Im Mittelpunkt der US-Debatte stehen

  • das Handelsbilanzdefizit insbesondere mit Mexiko,
  • die Beschäftigungseffekte von NAFTA und die Effekte auf das Lohnniveau,
  • die Verringerung von regulatorischen Handlungsspielräumen für Staat und Politik.

Spätestens seit dem Amtsantritt der neuen US-Regierung sind bilaterale Handelsbilanzdefizite und deren Abbau in den Mittelpunkt der US-Handelspolitik getreten. Das hohe Handelsbilanzdefizit der USA insbesondere mit Mexiko wird in der politischen Diskussion gerne als Beleg dafür herangezogen, dass NAFTA für die USA von Nachteil ist.11 Volkswirtschaftlich ist dieser Blickwinkel indes irreführend. Sieht man die Ursache in der Ersparnislücke in den USA, so muss man bei unverändertem Spar- und Konsumverhalten in den USA zum Ergebnis kommen, dass das Defizit mit Mexiko ohne NAFTA zwar möglicherweise geringer ausfiele, das Handelsbilanzdefizit der USA insgesamt aber unverändert bliebe und lediglich regional und bilateral anders verteilt wäre.12

Betrachtet man das US-Warenhandelsdefizit gegenüber den NAFTA-Partnern nach Warengruppen,13 erkennt man, dass verschiedene Warenhandelsströme sehr unterschiedlich zum US-Handelsbilanzdefizit beigetragen haben. So stieg das US-Defizit bei Rohöl und anderen Energieprodukten im NAFTA-Handel von 1993 bis 2012 von 15 Mrd. US-$ auf fast 101 Mrd. US-$. Der US-Saldo bei Gütern des Verarbeitenden Gewerbes zeigt im gleichen Zeitraum hingegen ein differenzierteres Bild: Gegenüber Mexiko wandelte sich zwar der Überschuss von 4,6 Mrd. US-$ (1993) in ein Defizit von 49,5 Mrd. US-$ (2012). Gegenüber Kanada hingegen erhöhte sich zugleich das Ausfuhrplus von 5,7 Mrd. US-$ (1993) auf 55,7 Mrd. US-$ (2013).14 Dieses Beispiel belegt, wie irreführend die Betrachtung aggregierter bilateraler Salden in der Außenhandelsstatistik ist. Gleichwohl entfaltet eine auf solche Salden aufgebaute politische Argumentation eine hohe suggestive Überzeugungskraft, wie nicht nur das Beispiel der USA zeigt.

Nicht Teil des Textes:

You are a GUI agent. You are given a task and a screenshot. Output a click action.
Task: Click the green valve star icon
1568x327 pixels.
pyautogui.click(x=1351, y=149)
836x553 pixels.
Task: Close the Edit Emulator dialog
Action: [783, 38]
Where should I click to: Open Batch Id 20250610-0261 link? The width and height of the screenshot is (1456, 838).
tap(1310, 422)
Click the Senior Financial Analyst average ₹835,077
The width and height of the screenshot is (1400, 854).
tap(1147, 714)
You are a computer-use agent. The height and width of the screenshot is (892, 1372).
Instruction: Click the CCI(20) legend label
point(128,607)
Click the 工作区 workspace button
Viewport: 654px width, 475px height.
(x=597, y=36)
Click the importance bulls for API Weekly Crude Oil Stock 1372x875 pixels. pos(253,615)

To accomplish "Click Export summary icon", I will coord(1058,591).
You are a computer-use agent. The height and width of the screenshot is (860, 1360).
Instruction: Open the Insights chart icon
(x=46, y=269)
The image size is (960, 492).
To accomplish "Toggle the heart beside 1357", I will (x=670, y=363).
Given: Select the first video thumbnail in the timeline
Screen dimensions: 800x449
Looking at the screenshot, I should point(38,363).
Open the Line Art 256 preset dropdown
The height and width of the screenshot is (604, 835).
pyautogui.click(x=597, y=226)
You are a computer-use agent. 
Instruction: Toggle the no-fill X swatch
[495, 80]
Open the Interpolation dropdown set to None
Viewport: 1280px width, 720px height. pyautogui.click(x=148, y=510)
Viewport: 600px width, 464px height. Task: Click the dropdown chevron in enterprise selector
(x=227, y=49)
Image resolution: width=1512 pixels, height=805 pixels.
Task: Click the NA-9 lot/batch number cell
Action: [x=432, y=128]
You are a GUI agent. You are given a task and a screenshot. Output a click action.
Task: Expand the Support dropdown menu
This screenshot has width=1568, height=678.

Arbeitsplatzverluste durch NAFTA?

Des Weiteren machen die Kritiker NAFTA für den Verlust von Arbeitsplätzen in den USA verantwortlich. Einigen Schätzungen zufolge lässt sich der Wegfall von knapp 1 Mio. Arbeitsplätzen auf NAFTA zurückführen.15 Anderen Berechnungen zufolge sind zwischen 2009 und 2011 jährlich etwa 4 Mio. Arbeitsplätze in den USA infolge von technischem Fortschritt und Wettbewerbsdruck weggefallen. Davon sind diesen Schätzungen zufolge aber allenfalls 5 % auf Importdruck aus Mexiko zurückzuführen.16 Solche Arbeitsplatzverluste werden oft dennoch insgesamt pauschal NAFTA angelastet.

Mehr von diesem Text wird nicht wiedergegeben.